**What the task asks**
Reproduce the records that follow exactly; any picture among them stays out.

**Raw data**
━━━━━━━━━━━━━━━━
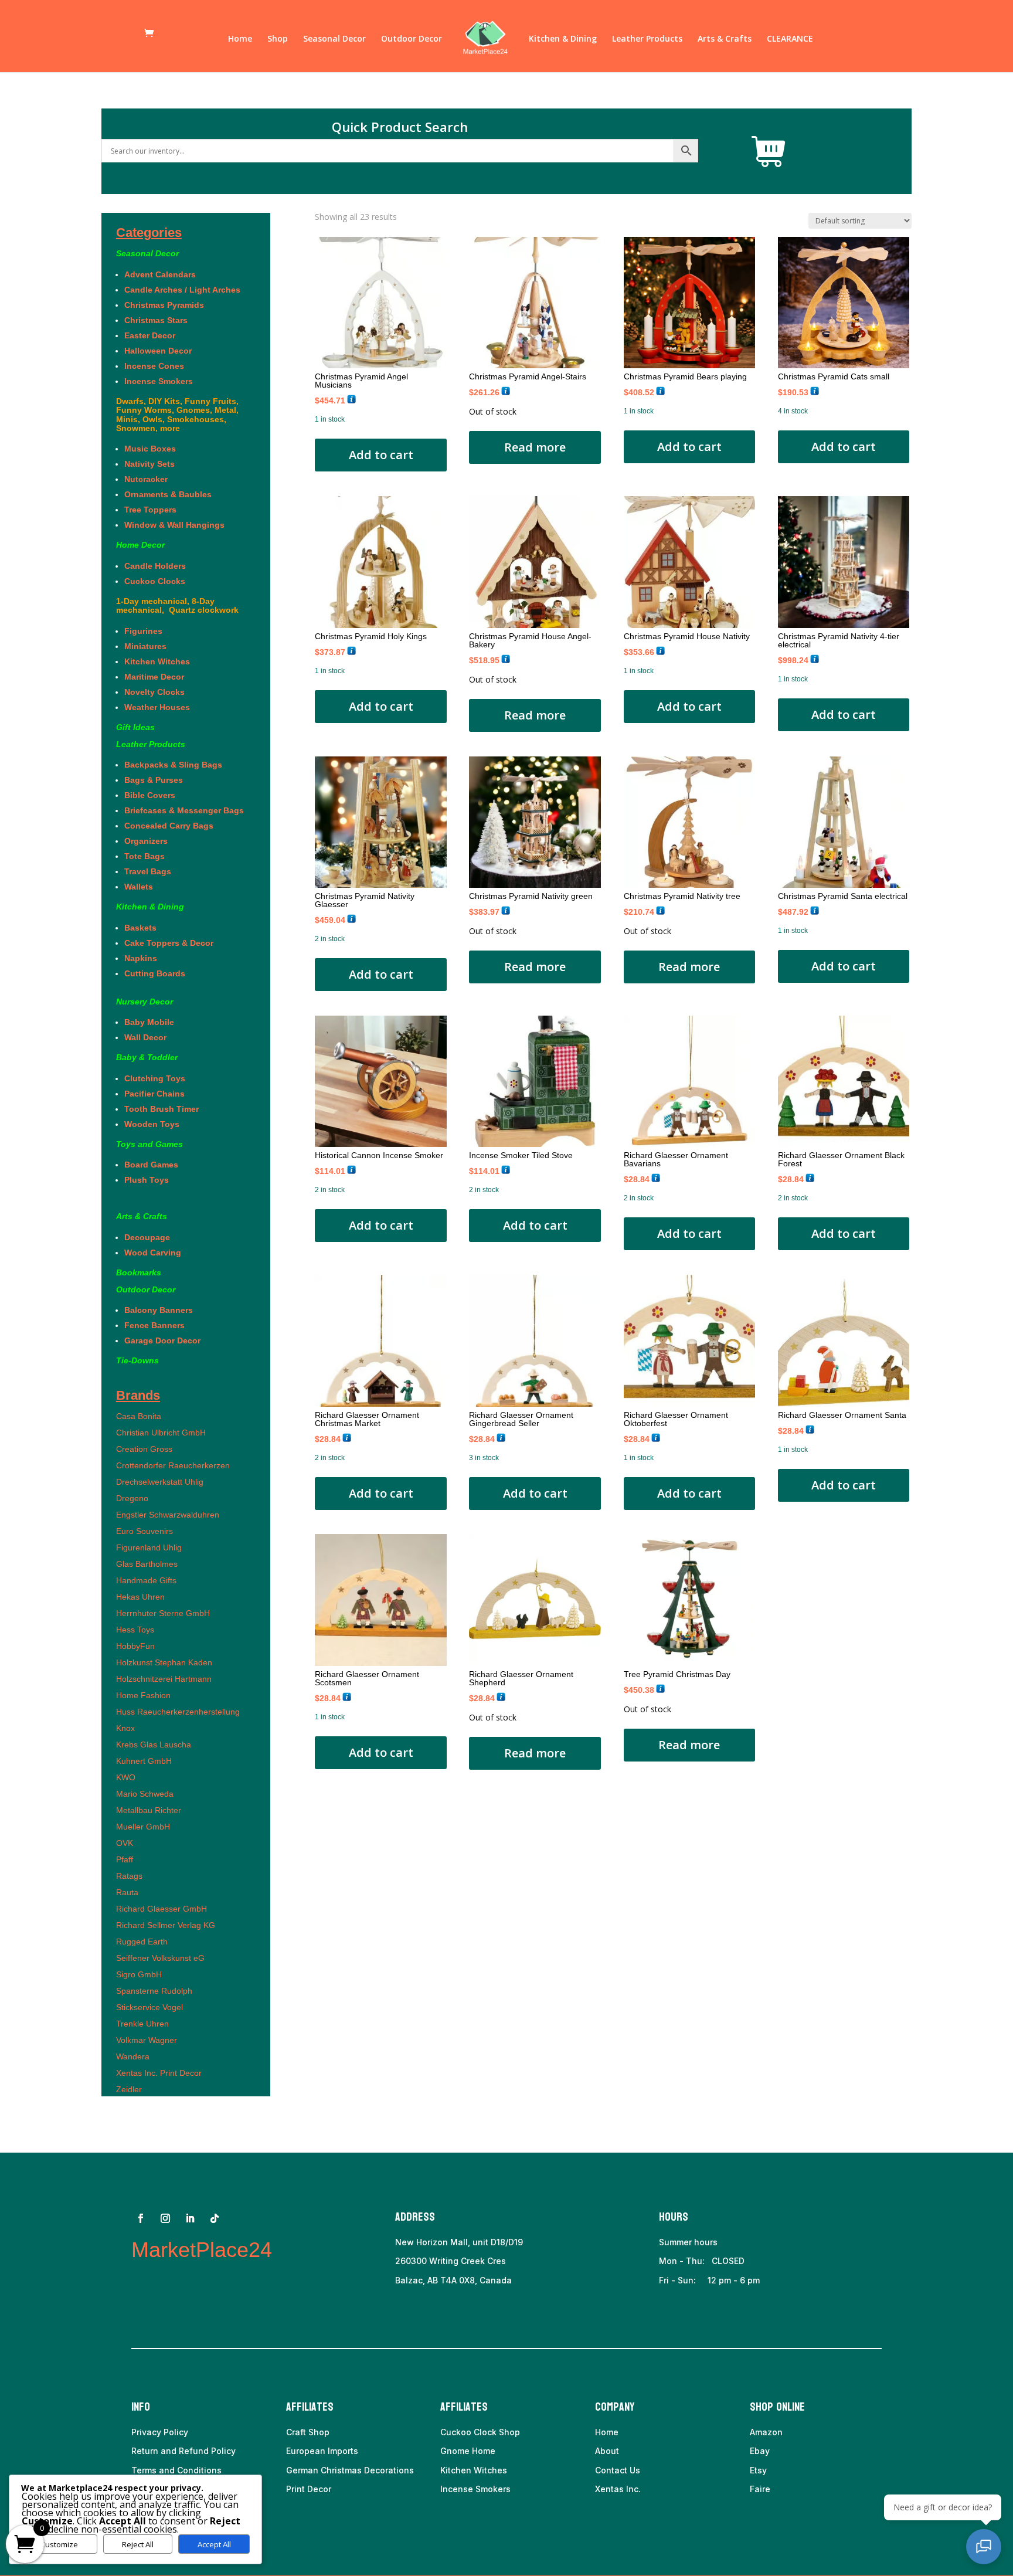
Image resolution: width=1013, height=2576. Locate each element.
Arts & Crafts (725, 39)
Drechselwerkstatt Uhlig (159, 1481)
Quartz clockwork (202, 610)
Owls (152, 419)
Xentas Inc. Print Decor (159, 2073)
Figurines (143, 631)
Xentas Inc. (618, 2489)
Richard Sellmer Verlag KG (165, 1925)
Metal (225, 410)
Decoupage (147, 1237)
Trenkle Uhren (142, 2023)
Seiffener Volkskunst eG (160, 1958)
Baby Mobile (149, 1022)
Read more (535, 447)
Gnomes (193, 410)
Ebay (760, 2451)
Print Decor (308, 2489)
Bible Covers (149, 795)
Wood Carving (152, 1252)
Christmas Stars (156, 320)
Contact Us (617, 2470)
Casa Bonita (138, 1416)
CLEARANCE (790, 39)
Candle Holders (155, 566)
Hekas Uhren (140, 1596)
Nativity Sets (149, 464)
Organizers (146, 841)
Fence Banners (154, 1325)
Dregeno (132, 1498)
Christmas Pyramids (164, 305)
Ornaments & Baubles (168, 494)
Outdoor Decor (411, 39)
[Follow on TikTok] (214, 2218)
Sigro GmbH (139, 1974)
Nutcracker (146, 479)
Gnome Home (467, 2451)
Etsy (758, 2470)
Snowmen (135, 428)
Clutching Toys (154, 1078)
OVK (124, 1843)
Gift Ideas (135, 727)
━━━━━━━━━━━━━━━━
**Task output**
Image resolution: width=1013, height=2576. Locate each element.
Arts & Crafts (725, 39)
Drechselwerkstatt Uhlig (159, 1481)
Quartz clockwork (202, 610)
Owls (152, 419)
Xentas Inc. Print Decor (159, 2073)
Figurines (143, 631)
Xentas Inc. (618, 2489)
Richard Sellmer Verlag KG (165, 1925)
Metal (225, 410)
Decoupage (147, 1237)
Trenkle Uhren (142, 2023)
Seiffener Volkskunst eG (160, 1958)
Baby Mobile (149, 1022)
Read more (535, 447)
Gnomes (193, 410)
Ebay (760, 2451)
Print Decor (308, 2489)
Bible Covers (149, 795)
Wood Carving (152, 1252)
Christmas Stars (156, 320)
Contact Us (617, 2470)
Casa Bonita (138, 1416)
CLEARANCE (790, 39)
Candle Holders (155, 566)
Hekas Uhren (140, 1596)
Nativity Sets (149, 464)
Organizers (146, 841)
Fence Banners (154, 1325)
Dregeno (132, 1498)
Christmas Pyramids (164, 305)
Ornaments & Baubles (168, 494)
Outdoor Decor (411, 39)
[Follow on TikTok] (214, 2218)
Sigro GmbH (139, 1974)
Nutcracker (146, 479)
Gnome Home (467, 2451)
Etsy (758, 2470)
Snowmen (135, 428)
Clutching Toys (154, 1078)
OVK (124, 1843)
Gift Ideas (135, 727)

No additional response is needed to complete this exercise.